**THE DATA**
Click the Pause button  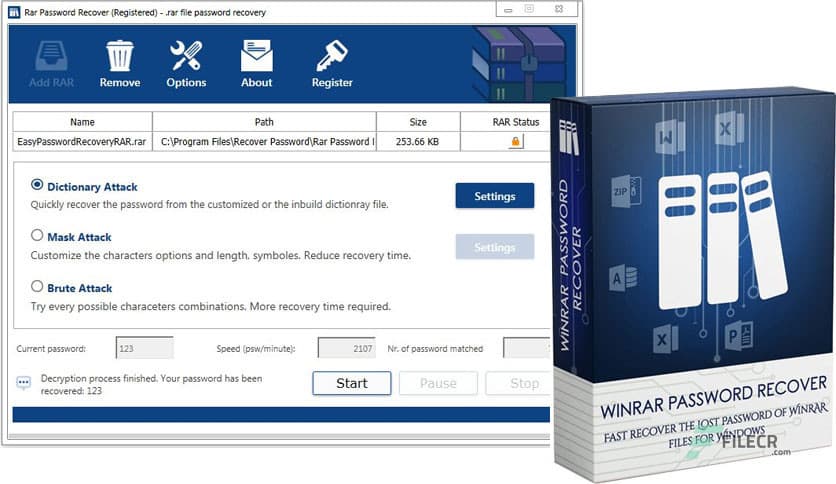click(438, 383)
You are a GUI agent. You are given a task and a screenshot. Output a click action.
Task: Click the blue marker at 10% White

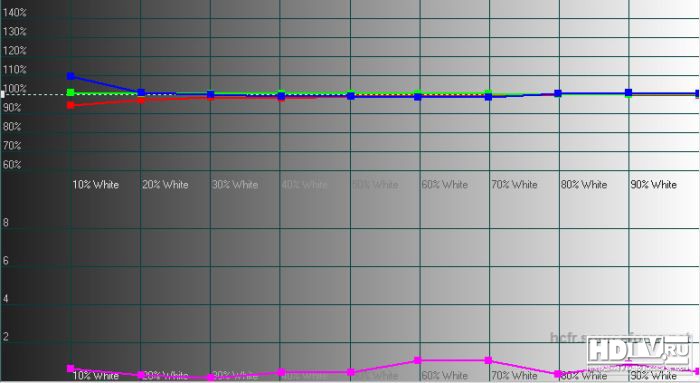pos(71,76)
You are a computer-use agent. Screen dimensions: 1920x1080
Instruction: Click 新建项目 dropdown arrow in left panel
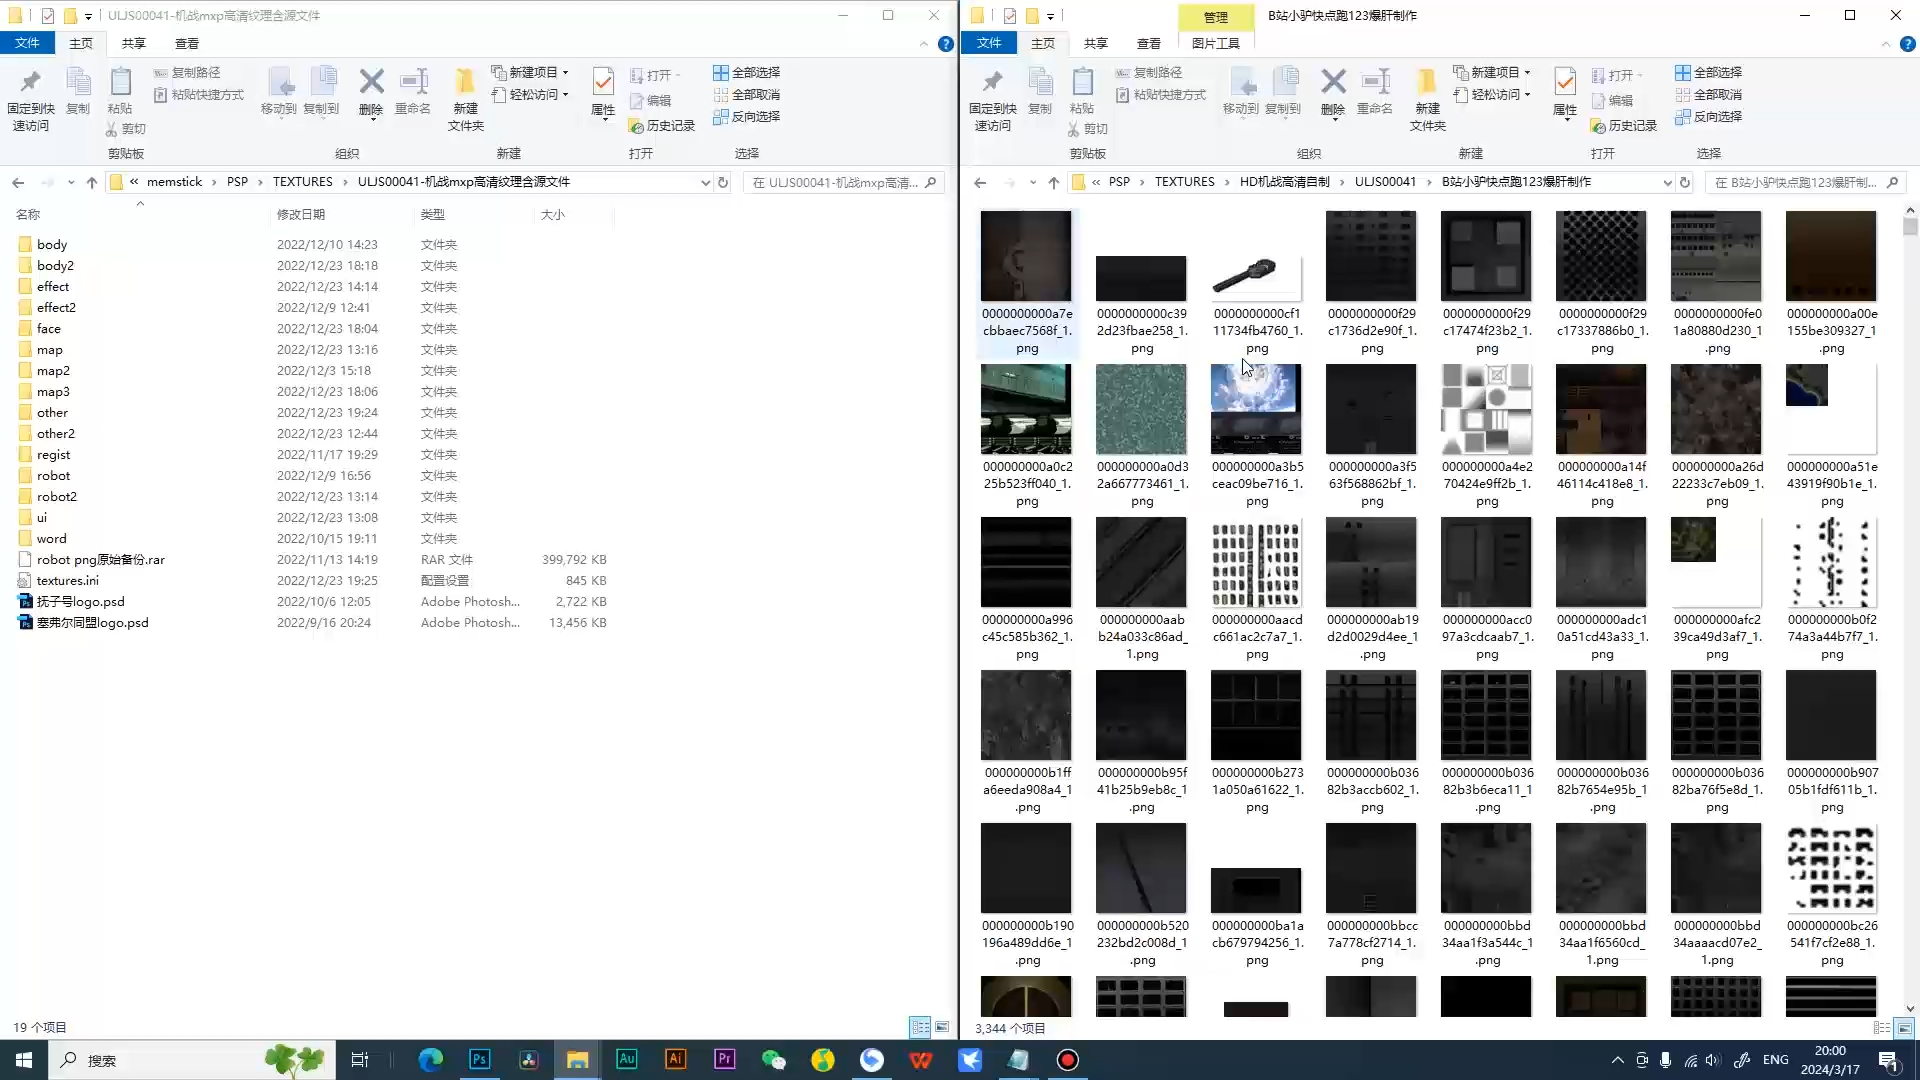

**WHAT THE EXERCISE ASKS**
Could you return exactly the lines starting with the one that contains "You are a GUI" and ending with the last line of the data above? Leave the pictures out.

**ANSWER SECTION**
You are a GUI agent. You are given a task and a screenshot. Output a click action.
Task: Click the blue marker at 10% White

pos(71,76)
You are a computer-use agent. Screen dimensions: 1920x1080
Instruction: Click 新建项目 dropdown arrow in left panel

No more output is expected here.